We can repeat the same proceedure for multiple conditions and columns using standard logical operators, and this time using `where` as the alias for `filter`:

In [26]:
df_filter = df.where((df['C6'] > 340) & (df['C5'] < 4))

In [27]:
df_filter.describe('C6', 'C5').show()

+-------+------------------+------------------+
|summary|                C6|                C5|
+-------+------------------+------------------+
|  count|           1254131|           1254131|
|   mean|358.48713810598736| 1.474693632483369|
| stddev|1.3789619103497548|1.2067831502138442|
|    min|               341|                -1|
|    max|               361|                 3|
+-------+------------------+------------------+



And finally, you might want to take a random sample of rows.  This can be particularlly useful, for example, if your data is large enough to require more expensive clusters to be spun up to work with it all.  Take a more digestable sampling of the whole, do your intermediate work and testing using it on a cheaper cluster, then when it's all ready spin up the more expensive cluster for a final run on the whole dataset.

In [28]:
#you can pass three arguments into sample: the first is a boolean, which is True to sample with replacement, False without.
#the second is the fraction of the dataset to take, in this case 5%, and the third is an optional random seed.  if
#you specify any integer here then someone else performing the same random operation that specifies the same seed
#will get the same result.  if no seed is passed then the exact random sampling can't be duplicated.

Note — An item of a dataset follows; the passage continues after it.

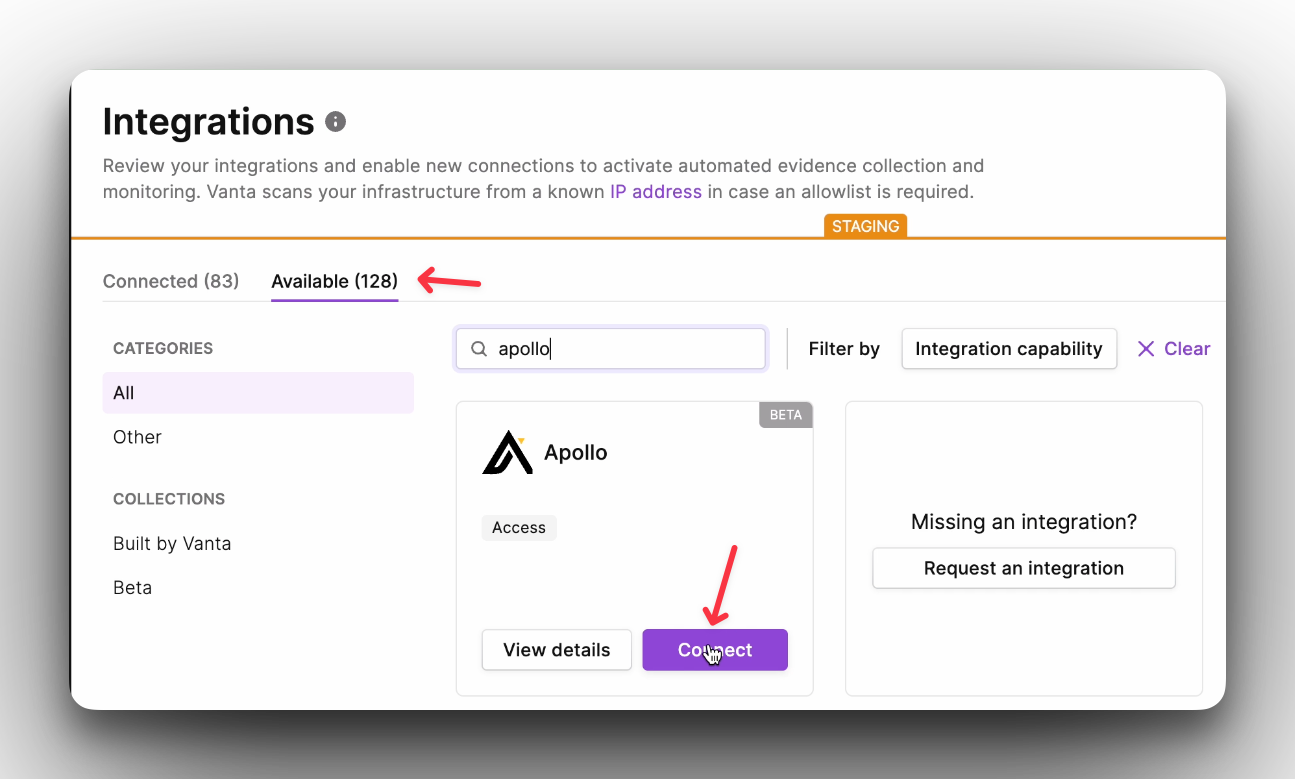Viewport: 1295px width, 779px height.
Task: Filter by the Beta collection
Action: pos(133,588)
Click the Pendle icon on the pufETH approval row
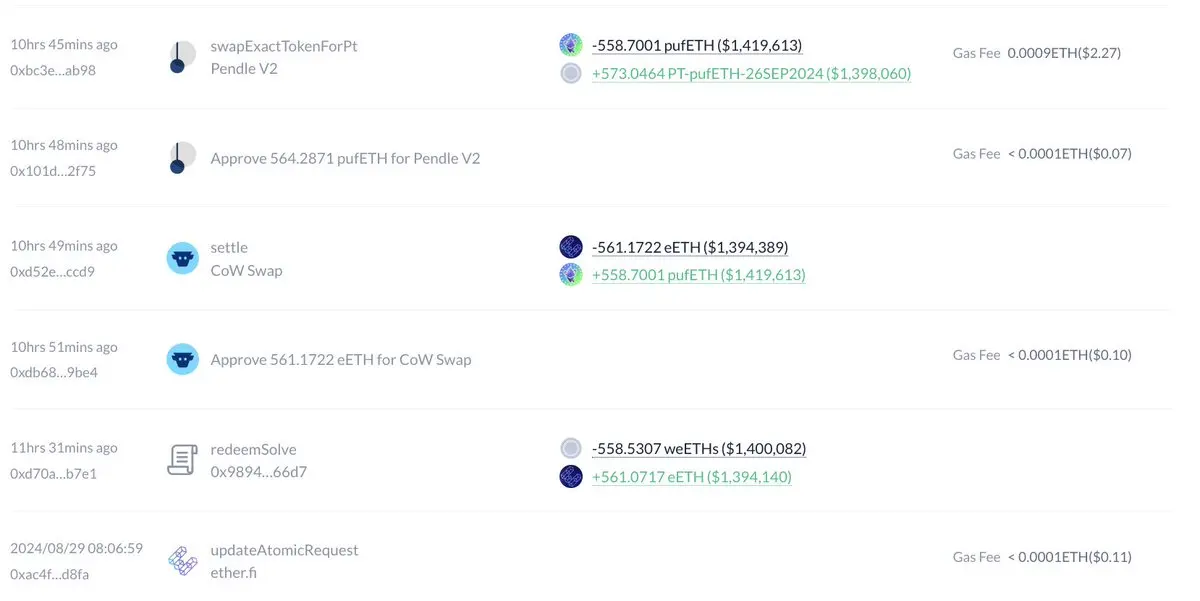Image resolution: width=1200 pixels, height=601 pixels. 182,158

df_sample = df.sample(False, 0.05, 99)

In [29]:
df_sample.describe('C6').show()

+-------+------------------+
|summary|                C6|
+-------+------------------+
|  count|            176428|
|   mean| 354.7217051715147|
| stddev|3.9450655094773754|
|    min|               299|
|    max|               361|
+-------+------------------+



If you compare this to our original summary stats on unfiltered column C6 from above, you'll see it does a pretty good job maintaining the mean and stddev in a sample of only 5% of the data.  You can then write this to a new file in an S3 bucket and work with it instead of the whole data.